# I don't know who to attribute these pictures too ...



## Guest (Apr 12, 2007)

I have been hit with these pictures from three (3) different sources .. I don't know if any of you have seen them. Eye opening to say the least.

JR


----------



## Bigwolf (Apr 12, 2007)

Wow, talk about screwing up your timetable and budget! :laugh:


----------



## Road Guy (Apr 15, 2007)

ouch!

sucks when you have to build another coffer damn to pump the water out of another coffer dam..

but probably with all the crazy engineering they do in Dubai (&amp; do pretty well actually) they probably had that figured in somewhere...


----------



## cement (Apr 15, 2007)

umm, looks like we need some extra work here...


----------



## bigray76 (Apr 27, 2007)

Our safety director here would have a heart attack if that happened!

-Ray


----------



## MA_PE (May 1, 2007)

holy crap. I'll bet that crane is totaled.

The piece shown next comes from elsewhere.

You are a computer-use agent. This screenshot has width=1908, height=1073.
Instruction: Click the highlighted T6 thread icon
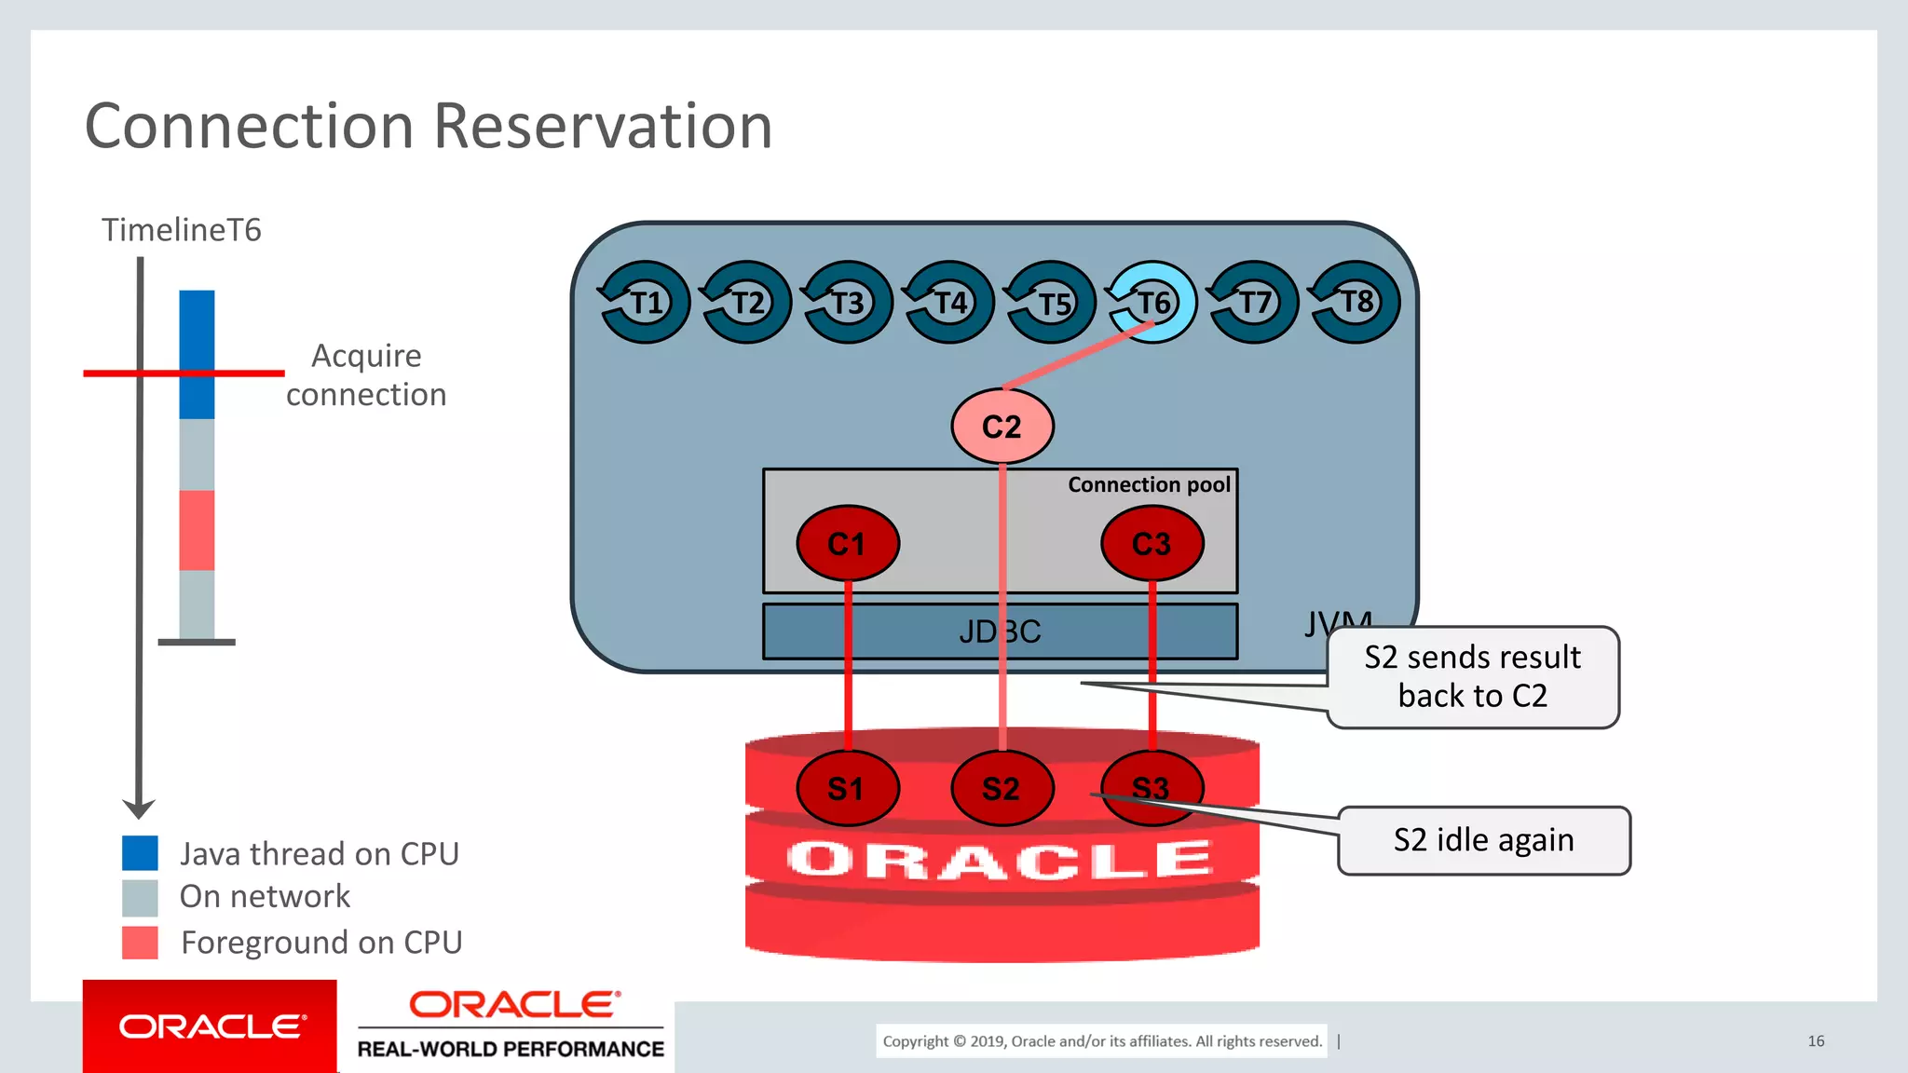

"whew that was close we almost lost a $400 hand cart." [blazing Saddles]


----------



## DVINNY (May 1, 2007)

Fluid moves from a point of high pressure to a point of low pressure...

..... what's the surprise?


----------



## Dleg (May 2, 2007)

Isn't the big appeal for businesses in Dubai the fact that there are no rules or regulations? I bet there are tons of accidents occurring every day there. This is probably just one of the more spectacular ones.


----------



## FusionWhite (May 3, 2007)

Matt Lauer was in Dubai this morning and was saying that the people work there for dollars a day. Yeah sounds like a place thats not going to have a lot time consuming "safety" regulations.


----------